# WHAT IS BEING ASKED
Using the records below, reproduce exactly the lines from the one containing "Where should I" through the end, and nothing more; skip the images.

>>>

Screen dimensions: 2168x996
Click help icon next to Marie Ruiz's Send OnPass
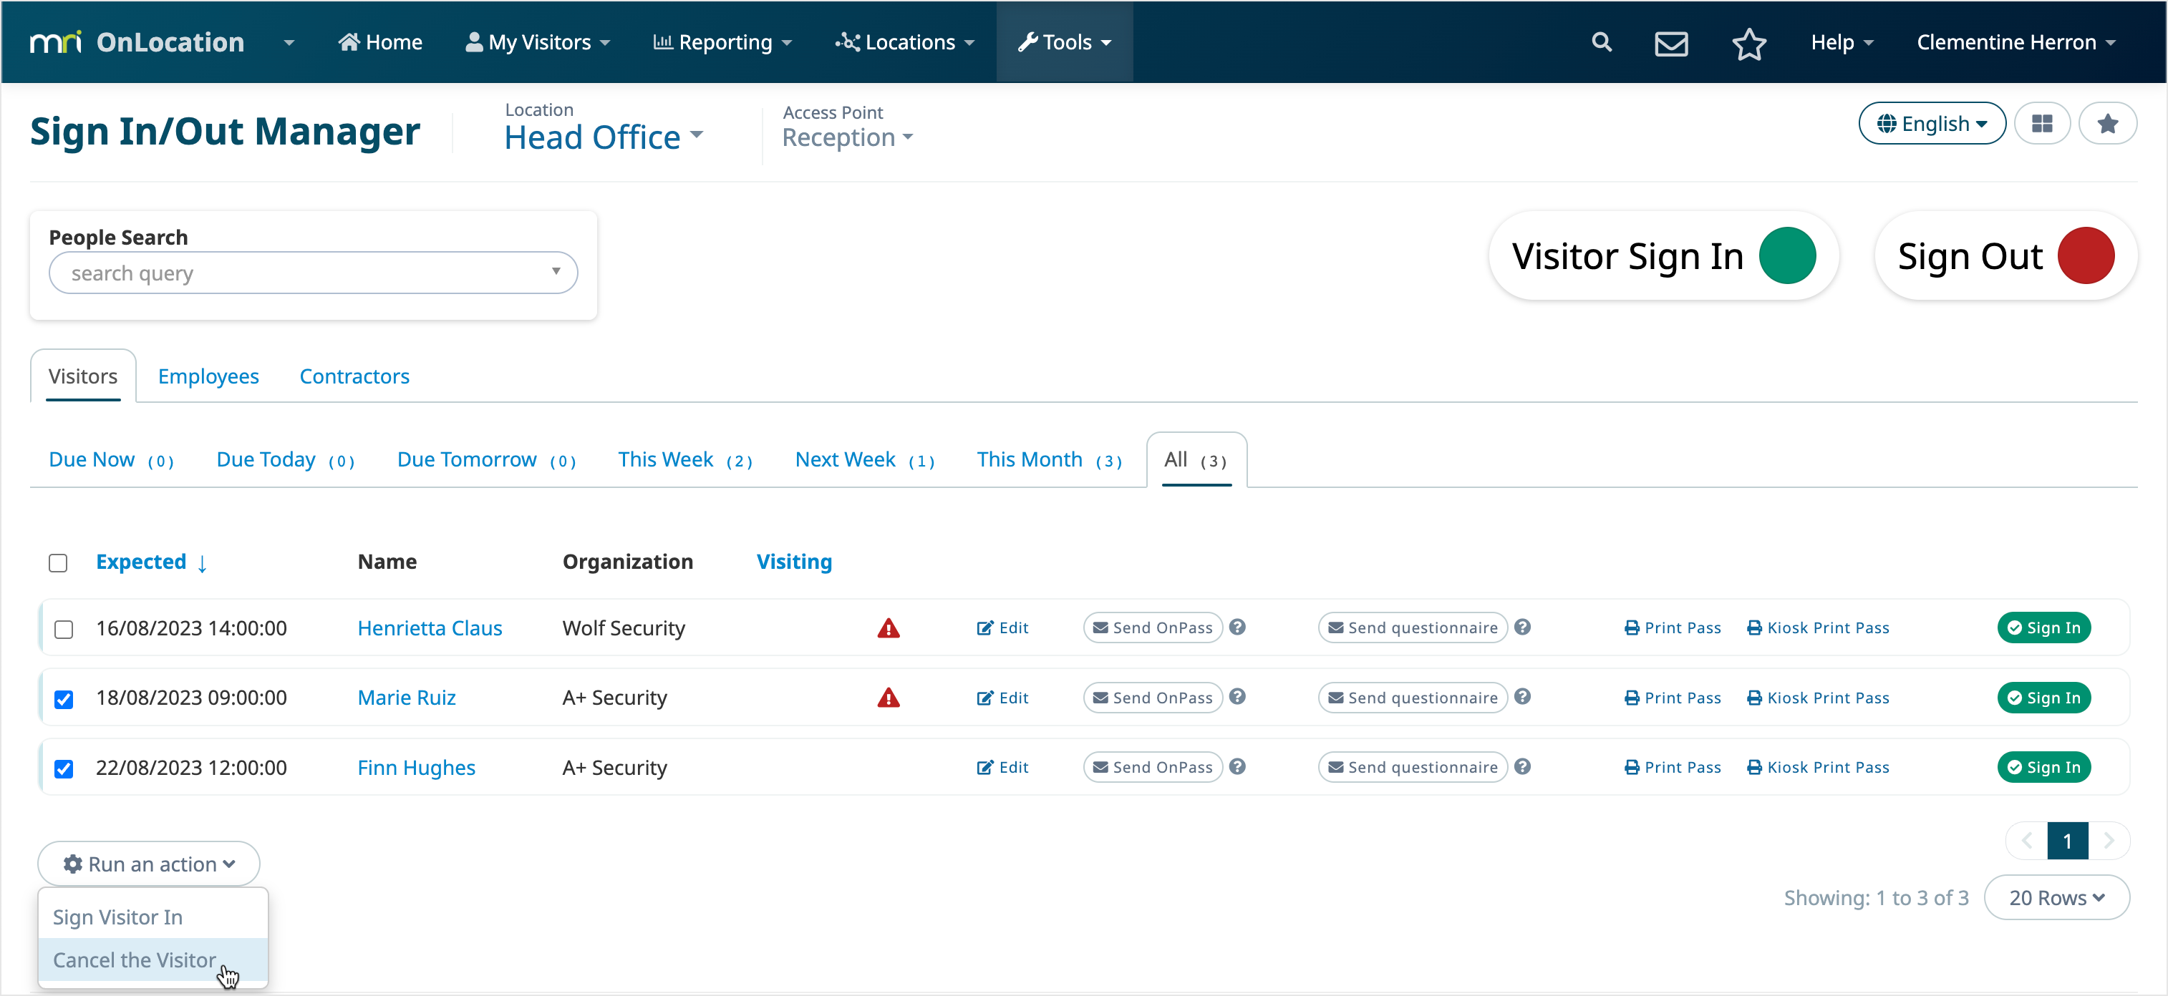[x=1236, y=697]
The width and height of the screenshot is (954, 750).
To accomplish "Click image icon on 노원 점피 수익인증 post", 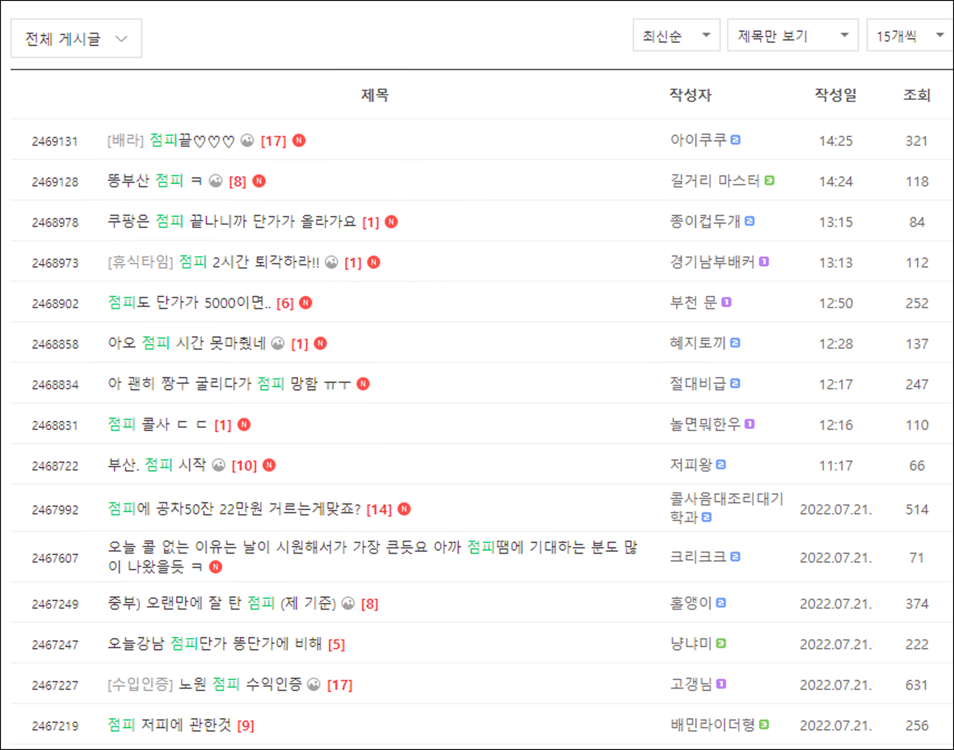I will pyautogui.click(x=314, y=685).
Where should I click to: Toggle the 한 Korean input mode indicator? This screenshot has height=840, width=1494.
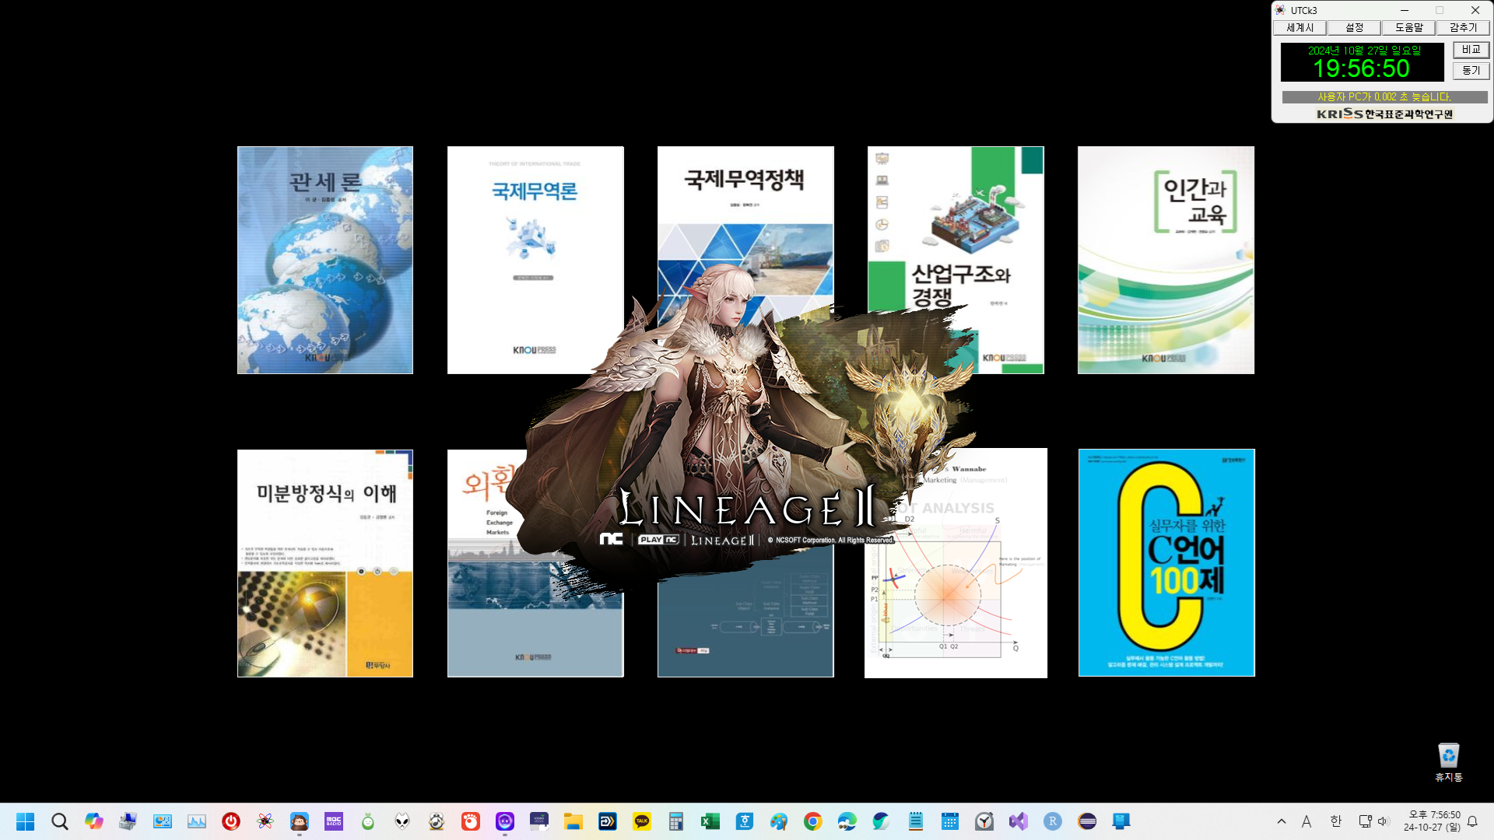pyautogui.click(x=1336, y=821)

<<<

# RESPONSE AREA
Where should I click to: Toggle the 한 Korean input mode indicator? This screenshot has height=840, width=1494.
pyautogui.click(x=1336, y=821)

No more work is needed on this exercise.